SubCrawlers
A SubCrawler accesses an InputStream and produces a stream of other DataObjects representing the resources found "inside".
An AccessData instance can optionally be specified to a SubCrawler, allowing it to perform incremental crawling, i.e. to scan and report the differences in the stream since the last crawl.
SubCrawler JavaDoc
Available SubCrawlers
[keep in alphabetical order]
| SubCrawler | Dependencies | Remarks |
| BZip2SubCrawler | org.apache.tools.bzip2 | A SubCrawler Implementation working with BZIP2 archives. |
| GZipSubCrawler | java.util.zip.GZIPInputStream | A SubCrawler Implementation working with GZIP archives. |
| MimeSubCrawler | javax.mail | A SubCrawer implementation for message/rfc822-style messages. |
| TarSubCrawler | org.apache.tools.tar | A SubCrawler Implementation working with tar archives. |
URIs generated by SubCrawlers
The uris of the data objects found inside other data objects have a fixed form, consisting of three basic parts:
<prefix>:<parent-object-uri>!/<path>
- <prefix> - the uri prefix, characteristic for a particular SubCrawler, returned by the SubCrawlerFactory.getUriPrefix() method
- <parent-object-uri> - the uri of the parent data object, it is obtained from the parentMetadata parameter to the subCrawl() method, by calling RDFContainer.getDescribedUri()
- <path> - an internal path of the 'child' data object inside the 'parent' data object
This scheme has been inspired by the apache commons VFS project, homepaged under http://commons.apache.org/vfs
Example
// Minimal code showing how subcrawling may work.

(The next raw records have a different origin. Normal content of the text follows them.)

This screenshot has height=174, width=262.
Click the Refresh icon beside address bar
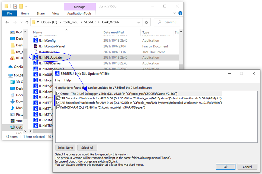point(146,22)
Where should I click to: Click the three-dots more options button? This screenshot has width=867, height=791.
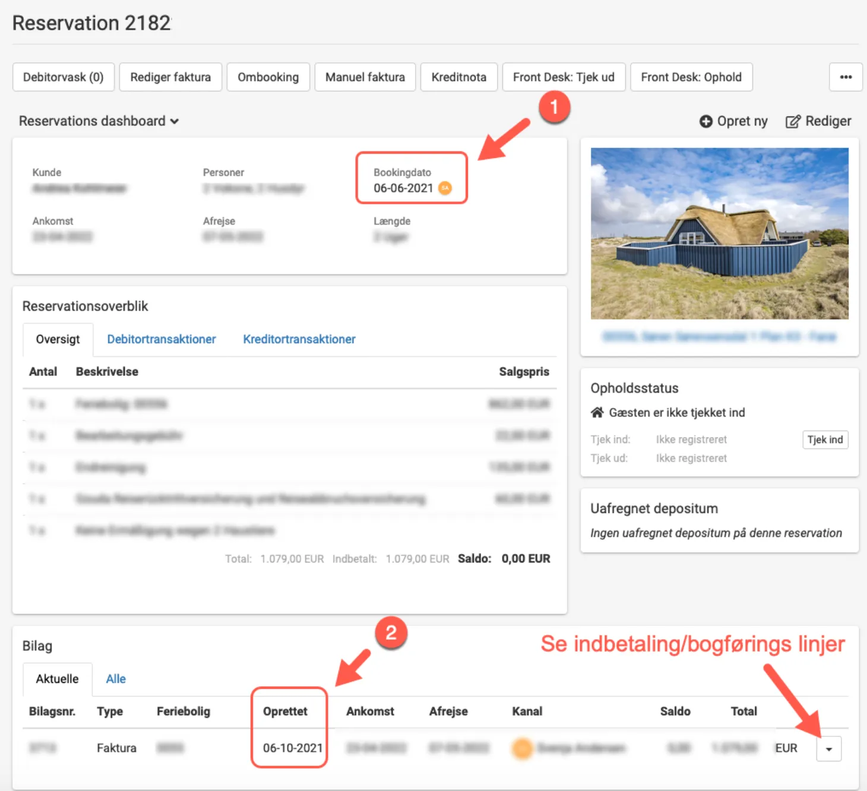pyautogui.click(x=846, y=77)
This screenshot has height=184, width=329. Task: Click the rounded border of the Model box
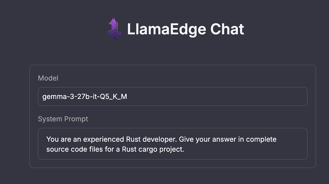coord(173,88)
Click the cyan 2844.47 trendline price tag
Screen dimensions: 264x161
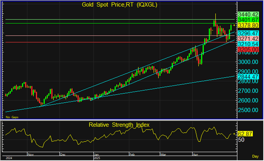248,77
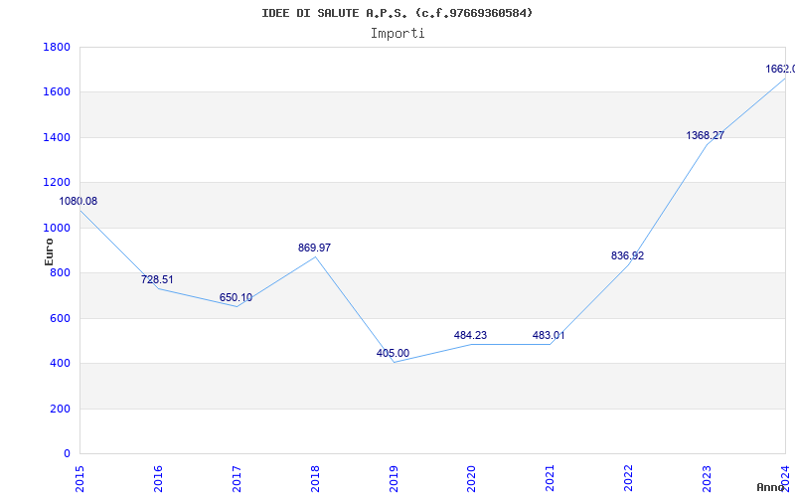The width and height of the screenshot is (795, 497).
Task: Click the Euro y-axis title
Action: [49, 251]
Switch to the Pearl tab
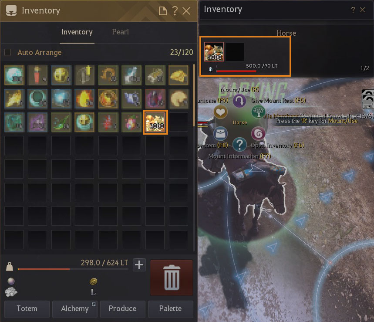The width and height of the screenshot is (374, 322). coord(121,32)
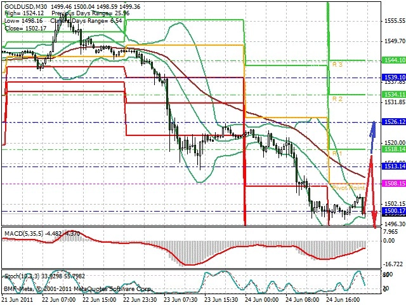The image size is (406, 305).
Task: Click the 22 Jun 15:00 time marker
Action: point(100,300)
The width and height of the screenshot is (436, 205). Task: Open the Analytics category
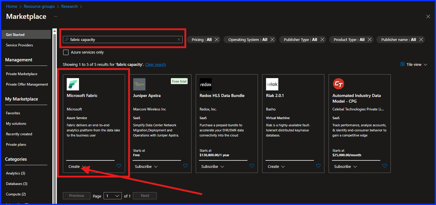15,173
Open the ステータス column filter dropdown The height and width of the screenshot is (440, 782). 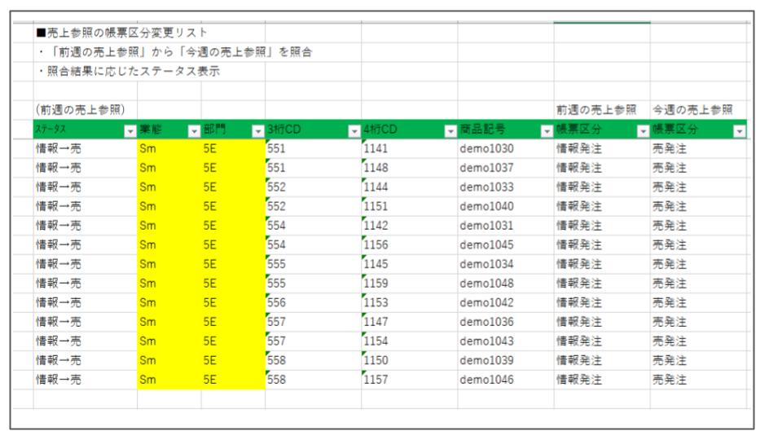point(130,130)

// Subcrawlers are usually invoked from CrawlerHandlers
ZipSubCrawler subCrawler = new ZipSubCrawler();
InputStream stream = new FileInputStream(filename);
RDFContainer parentMetadata = rdfcontainerFactory.newInstance("myuri");
subCrawler.subCrawl(null, stream, handler, null, null, null, null, parentMetadata);
Usually, SubCrawlers are invoked by CrawlerHandler. See the BaseCrawlerHandler for correct code:
SubCrawlerFactory subcrawlerfactory = (SubCrawlerFactory)sub; SubCrawler subcrawler = subcrawlerfactory.get(); // Hand over control to the crawler again - the thread will return after the subcrawler is finished. crawler.runSubCrawler(subcrawler, dataObject, bufferedStream, null, mimeType);